Processing is asynchronous throughout. A semaphore with a configurable depth is used per LLM to limit the number of concurrent backend calls. The Gradio queue allows only one pipeline at a time per user, so that there is no contention for model slots. Model responses are decoded with a three-stage JSON parser (direct, from a Markdown code block, from the first JSON block); when a response cannot be parsed, a fallback is applied. Pipeline phases encapsulate errors so that individual section failures do not abort the entire run; unsuccessful sections are flagged. Backend calls have separately configurable timeouts.

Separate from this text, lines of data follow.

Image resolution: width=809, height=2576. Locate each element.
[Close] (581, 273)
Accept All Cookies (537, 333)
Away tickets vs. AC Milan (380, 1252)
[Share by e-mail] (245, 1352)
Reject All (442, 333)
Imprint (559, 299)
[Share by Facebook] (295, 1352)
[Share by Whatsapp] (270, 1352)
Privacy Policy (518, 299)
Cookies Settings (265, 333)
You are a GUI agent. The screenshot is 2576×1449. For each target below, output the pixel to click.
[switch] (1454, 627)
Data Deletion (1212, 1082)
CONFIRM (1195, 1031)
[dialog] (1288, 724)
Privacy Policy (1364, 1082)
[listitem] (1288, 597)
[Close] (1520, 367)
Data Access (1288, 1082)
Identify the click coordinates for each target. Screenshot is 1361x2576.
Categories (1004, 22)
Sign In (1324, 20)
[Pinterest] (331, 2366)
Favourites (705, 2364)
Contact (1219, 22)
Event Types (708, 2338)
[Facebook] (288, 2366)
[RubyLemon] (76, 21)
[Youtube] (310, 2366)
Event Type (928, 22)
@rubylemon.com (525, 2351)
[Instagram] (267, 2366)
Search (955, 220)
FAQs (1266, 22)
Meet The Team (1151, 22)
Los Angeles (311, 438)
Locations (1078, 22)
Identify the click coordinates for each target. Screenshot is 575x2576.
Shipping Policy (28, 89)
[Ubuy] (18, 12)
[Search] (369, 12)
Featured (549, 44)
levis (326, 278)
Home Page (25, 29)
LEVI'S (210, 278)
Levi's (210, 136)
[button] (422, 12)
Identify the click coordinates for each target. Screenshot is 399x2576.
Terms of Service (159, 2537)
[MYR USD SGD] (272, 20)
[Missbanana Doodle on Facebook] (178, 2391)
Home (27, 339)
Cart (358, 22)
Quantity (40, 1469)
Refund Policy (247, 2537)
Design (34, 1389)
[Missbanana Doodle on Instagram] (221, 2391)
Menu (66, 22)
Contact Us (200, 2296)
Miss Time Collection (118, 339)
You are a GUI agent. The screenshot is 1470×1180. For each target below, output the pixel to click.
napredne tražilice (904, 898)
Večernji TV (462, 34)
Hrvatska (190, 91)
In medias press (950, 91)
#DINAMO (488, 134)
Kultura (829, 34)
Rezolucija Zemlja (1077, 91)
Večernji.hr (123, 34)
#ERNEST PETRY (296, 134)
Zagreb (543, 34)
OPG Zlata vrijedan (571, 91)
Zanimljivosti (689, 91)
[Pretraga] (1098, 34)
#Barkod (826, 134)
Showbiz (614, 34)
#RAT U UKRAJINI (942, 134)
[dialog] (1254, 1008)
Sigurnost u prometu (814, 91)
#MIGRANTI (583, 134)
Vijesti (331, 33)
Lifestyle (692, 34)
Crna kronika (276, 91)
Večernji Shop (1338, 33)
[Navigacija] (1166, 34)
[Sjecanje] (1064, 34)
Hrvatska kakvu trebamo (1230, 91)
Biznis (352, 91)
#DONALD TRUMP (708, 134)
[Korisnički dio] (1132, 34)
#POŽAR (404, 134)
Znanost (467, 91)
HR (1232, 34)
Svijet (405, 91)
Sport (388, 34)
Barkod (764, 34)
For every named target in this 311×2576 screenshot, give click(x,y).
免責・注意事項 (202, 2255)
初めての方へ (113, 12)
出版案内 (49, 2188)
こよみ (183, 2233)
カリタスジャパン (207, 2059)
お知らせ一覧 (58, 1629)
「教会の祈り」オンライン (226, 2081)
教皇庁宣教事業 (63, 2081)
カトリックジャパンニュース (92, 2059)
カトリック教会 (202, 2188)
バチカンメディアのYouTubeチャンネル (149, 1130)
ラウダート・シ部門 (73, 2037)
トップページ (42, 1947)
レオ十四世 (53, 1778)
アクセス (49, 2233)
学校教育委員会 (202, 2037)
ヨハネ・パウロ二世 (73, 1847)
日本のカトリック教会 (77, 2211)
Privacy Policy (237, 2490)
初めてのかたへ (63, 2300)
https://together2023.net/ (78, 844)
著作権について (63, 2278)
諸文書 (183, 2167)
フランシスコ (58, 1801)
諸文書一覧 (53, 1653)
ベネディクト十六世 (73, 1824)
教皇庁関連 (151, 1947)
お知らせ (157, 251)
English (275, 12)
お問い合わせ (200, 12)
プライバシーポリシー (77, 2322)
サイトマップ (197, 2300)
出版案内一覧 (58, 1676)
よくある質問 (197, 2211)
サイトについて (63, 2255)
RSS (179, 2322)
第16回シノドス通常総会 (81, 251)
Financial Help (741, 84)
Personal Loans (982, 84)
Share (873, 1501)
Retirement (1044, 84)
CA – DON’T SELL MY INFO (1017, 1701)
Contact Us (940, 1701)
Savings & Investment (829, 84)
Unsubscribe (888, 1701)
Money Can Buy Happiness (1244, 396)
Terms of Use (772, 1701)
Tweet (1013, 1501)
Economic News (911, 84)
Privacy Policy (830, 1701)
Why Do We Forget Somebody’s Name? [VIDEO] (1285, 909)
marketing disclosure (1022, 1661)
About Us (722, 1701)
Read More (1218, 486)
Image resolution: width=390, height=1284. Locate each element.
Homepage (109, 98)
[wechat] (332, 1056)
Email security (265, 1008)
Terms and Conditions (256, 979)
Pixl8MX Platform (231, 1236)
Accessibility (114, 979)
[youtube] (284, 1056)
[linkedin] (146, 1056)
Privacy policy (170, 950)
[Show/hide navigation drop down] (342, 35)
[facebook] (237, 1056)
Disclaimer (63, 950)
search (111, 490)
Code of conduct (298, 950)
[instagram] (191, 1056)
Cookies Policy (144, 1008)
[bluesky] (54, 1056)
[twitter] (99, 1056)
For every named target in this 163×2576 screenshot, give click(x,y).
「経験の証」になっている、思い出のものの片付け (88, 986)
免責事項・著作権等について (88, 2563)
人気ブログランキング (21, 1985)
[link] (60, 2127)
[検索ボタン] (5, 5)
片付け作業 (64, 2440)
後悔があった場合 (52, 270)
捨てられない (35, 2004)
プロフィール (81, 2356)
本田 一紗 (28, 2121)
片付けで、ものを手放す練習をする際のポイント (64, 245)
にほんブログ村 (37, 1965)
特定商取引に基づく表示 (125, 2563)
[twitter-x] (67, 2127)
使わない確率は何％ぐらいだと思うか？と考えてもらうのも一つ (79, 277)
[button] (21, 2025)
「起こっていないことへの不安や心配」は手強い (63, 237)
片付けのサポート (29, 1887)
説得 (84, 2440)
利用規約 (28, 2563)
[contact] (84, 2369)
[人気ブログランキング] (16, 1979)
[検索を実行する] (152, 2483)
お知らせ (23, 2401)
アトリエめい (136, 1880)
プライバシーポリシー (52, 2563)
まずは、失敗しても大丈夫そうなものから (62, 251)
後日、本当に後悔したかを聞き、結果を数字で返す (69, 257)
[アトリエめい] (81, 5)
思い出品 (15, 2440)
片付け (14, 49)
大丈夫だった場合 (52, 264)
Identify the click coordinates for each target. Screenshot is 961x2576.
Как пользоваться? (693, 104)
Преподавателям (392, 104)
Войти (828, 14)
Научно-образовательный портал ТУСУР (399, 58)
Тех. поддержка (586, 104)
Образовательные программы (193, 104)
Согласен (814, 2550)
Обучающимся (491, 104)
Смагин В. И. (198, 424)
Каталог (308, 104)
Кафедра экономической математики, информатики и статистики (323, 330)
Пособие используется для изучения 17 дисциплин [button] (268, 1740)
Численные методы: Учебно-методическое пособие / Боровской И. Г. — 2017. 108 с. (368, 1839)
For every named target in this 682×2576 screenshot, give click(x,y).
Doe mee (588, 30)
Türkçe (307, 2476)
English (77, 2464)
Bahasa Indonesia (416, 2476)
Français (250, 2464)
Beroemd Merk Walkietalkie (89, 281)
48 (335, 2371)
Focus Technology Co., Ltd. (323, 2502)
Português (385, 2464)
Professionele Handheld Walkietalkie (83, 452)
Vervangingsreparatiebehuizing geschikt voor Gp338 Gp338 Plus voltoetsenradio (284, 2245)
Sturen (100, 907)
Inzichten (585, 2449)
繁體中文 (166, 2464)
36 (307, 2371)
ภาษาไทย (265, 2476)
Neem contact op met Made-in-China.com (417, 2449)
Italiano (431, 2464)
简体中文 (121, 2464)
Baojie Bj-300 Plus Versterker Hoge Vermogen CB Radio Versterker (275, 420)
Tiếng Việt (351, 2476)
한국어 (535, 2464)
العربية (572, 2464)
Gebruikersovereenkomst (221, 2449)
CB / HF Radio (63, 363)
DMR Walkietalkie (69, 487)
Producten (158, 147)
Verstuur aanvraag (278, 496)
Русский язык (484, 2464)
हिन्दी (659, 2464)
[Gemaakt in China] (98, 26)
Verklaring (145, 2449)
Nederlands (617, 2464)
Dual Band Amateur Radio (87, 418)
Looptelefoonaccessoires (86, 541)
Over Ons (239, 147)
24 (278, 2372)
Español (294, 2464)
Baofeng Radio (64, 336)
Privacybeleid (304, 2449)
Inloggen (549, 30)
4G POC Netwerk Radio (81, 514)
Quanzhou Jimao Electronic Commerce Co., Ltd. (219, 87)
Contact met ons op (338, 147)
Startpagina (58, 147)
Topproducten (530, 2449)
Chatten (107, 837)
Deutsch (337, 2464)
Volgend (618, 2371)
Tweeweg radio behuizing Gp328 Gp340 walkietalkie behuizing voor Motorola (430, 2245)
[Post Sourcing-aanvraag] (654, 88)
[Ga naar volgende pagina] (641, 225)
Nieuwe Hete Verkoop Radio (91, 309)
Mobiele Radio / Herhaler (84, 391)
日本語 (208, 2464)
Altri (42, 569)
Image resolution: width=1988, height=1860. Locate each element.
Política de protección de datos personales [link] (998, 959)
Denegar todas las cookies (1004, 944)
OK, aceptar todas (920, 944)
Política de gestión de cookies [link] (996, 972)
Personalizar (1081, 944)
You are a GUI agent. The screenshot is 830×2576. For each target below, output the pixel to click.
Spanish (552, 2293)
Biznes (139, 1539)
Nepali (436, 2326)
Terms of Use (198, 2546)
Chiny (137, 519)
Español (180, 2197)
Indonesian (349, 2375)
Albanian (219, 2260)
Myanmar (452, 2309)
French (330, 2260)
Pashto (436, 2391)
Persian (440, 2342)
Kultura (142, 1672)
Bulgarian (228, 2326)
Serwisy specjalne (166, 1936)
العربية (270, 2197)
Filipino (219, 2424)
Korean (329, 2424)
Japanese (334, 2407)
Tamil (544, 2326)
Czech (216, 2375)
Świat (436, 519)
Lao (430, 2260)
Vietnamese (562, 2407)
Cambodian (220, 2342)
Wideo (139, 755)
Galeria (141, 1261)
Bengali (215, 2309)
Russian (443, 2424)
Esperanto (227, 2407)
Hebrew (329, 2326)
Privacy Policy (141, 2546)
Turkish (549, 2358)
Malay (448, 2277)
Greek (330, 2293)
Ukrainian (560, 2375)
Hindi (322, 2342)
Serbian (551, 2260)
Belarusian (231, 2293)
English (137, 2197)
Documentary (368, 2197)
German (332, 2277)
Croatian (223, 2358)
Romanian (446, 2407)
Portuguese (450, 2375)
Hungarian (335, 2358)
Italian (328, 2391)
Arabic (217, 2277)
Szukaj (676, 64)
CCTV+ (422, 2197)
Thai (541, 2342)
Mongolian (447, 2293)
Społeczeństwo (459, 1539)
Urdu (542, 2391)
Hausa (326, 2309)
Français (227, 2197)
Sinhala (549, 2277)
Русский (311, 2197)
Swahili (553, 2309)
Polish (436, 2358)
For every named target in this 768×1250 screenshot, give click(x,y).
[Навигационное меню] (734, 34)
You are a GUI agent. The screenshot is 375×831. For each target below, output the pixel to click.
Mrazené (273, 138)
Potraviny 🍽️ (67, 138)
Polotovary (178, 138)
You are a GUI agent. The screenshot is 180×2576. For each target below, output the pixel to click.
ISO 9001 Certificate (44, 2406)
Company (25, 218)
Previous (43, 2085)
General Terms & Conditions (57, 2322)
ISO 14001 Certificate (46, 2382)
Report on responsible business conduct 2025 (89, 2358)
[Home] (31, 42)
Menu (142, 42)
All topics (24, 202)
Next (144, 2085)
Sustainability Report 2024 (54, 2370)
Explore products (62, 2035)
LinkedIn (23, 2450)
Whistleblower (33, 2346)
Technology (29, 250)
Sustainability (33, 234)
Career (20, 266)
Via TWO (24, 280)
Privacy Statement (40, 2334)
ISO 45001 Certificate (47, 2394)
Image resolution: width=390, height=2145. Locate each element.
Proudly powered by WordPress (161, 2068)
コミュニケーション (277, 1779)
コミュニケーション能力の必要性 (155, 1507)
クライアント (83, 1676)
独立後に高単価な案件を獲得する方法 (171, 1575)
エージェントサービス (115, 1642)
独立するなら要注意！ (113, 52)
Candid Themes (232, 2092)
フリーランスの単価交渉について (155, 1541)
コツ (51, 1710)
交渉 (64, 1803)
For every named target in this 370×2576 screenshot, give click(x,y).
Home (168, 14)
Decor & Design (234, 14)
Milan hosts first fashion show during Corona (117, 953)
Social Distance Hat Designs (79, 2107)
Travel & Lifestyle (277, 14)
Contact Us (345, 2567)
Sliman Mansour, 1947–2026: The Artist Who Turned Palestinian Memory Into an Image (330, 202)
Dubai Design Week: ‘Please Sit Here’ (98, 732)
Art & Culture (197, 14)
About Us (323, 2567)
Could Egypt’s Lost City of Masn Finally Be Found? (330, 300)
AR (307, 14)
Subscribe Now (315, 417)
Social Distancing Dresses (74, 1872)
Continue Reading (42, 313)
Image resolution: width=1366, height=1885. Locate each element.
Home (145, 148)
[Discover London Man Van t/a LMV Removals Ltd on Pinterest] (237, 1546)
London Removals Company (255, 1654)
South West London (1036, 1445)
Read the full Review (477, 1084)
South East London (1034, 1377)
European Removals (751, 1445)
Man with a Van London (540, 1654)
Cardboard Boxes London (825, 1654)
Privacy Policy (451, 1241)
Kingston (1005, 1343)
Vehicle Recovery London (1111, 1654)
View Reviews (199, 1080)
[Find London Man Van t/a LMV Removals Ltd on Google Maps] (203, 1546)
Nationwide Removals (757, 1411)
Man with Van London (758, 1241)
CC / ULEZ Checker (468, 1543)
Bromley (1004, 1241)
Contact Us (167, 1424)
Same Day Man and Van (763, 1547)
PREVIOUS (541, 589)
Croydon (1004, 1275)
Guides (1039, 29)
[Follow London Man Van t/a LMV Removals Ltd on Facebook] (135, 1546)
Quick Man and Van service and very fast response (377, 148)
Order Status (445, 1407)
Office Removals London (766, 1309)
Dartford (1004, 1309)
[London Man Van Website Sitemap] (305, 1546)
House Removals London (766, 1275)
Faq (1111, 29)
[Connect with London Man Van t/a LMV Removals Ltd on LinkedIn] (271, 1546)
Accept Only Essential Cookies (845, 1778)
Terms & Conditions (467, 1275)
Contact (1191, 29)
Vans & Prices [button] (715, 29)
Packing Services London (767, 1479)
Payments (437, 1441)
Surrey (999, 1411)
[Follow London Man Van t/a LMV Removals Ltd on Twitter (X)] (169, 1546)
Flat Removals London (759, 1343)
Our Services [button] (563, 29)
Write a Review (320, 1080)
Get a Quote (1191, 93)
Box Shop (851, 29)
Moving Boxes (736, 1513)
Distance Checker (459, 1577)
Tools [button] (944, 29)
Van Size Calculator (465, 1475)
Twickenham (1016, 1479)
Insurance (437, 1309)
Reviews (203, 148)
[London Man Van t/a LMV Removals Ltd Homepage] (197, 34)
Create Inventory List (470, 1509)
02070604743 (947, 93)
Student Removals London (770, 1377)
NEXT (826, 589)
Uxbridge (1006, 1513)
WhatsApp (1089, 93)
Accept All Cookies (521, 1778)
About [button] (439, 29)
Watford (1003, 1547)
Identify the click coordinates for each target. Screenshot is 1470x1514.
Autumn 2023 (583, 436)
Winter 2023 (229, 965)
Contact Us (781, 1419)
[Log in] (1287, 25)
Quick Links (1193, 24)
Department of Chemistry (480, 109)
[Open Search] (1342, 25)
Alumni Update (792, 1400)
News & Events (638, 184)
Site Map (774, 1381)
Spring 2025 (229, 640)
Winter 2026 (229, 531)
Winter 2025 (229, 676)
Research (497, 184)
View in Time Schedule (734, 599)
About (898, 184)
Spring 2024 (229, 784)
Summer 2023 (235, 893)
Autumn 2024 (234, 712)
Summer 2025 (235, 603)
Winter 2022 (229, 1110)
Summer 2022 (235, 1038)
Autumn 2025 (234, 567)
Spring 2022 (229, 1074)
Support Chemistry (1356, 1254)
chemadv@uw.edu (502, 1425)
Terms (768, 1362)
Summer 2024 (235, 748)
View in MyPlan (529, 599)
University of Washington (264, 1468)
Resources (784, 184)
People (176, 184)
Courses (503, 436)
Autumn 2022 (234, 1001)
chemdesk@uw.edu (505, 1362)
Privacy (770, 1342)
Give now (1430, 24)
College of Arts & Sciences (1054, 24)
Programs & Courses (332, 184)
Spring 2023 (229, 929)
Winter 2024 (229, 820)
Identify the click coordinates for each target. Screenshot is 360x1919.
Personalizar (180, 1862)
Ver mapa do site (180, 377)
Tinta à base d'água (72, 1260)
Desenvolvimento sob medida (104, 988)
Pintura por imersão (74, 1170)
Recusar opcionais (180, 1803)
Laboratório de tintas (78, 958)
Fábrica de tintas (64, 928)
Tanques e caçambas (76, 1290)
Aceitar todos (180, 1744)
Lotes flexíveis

Configuration and deployment¶

Configuration is provided via environment variables in a .env file: endpoints and API keys for the four backend services, model families for reasoning control, thresholds for the mode router and the semantic hallucination check, and pipeline parameters such as maximum number of sections and correction iterations. Deployment is as a container; a reverse proxy configuration with active WebSocket upgrade, disabled buffering, and generous timeouts supports the multi-minute pipeline runs and file uploads up to 50 MB.

Technologies¶

Interface. Gradio (Python framework for interactive web interfaces) with custom CSS.
LLM integration. OpenAI-compatible async client (openai Python SDK), extended with vLLM-specific reasoning toggles via chat_template_kwargs.
HTTP. httpx as the asynchronous HTTP client for embedder and reranker calls.
File readers. python-docx for Word documents, pdfminer.six for PDFs, python-pptx for PowerPoint, the standard library for txt/md/csv/html.
Word export. python-docx with a custom Markdown-to-DOCX converter.
Configuration. python-dotenv for .env files.
Deployment. Docker container, operated behind nginx as a reverse proxy with WebSocket upgrade.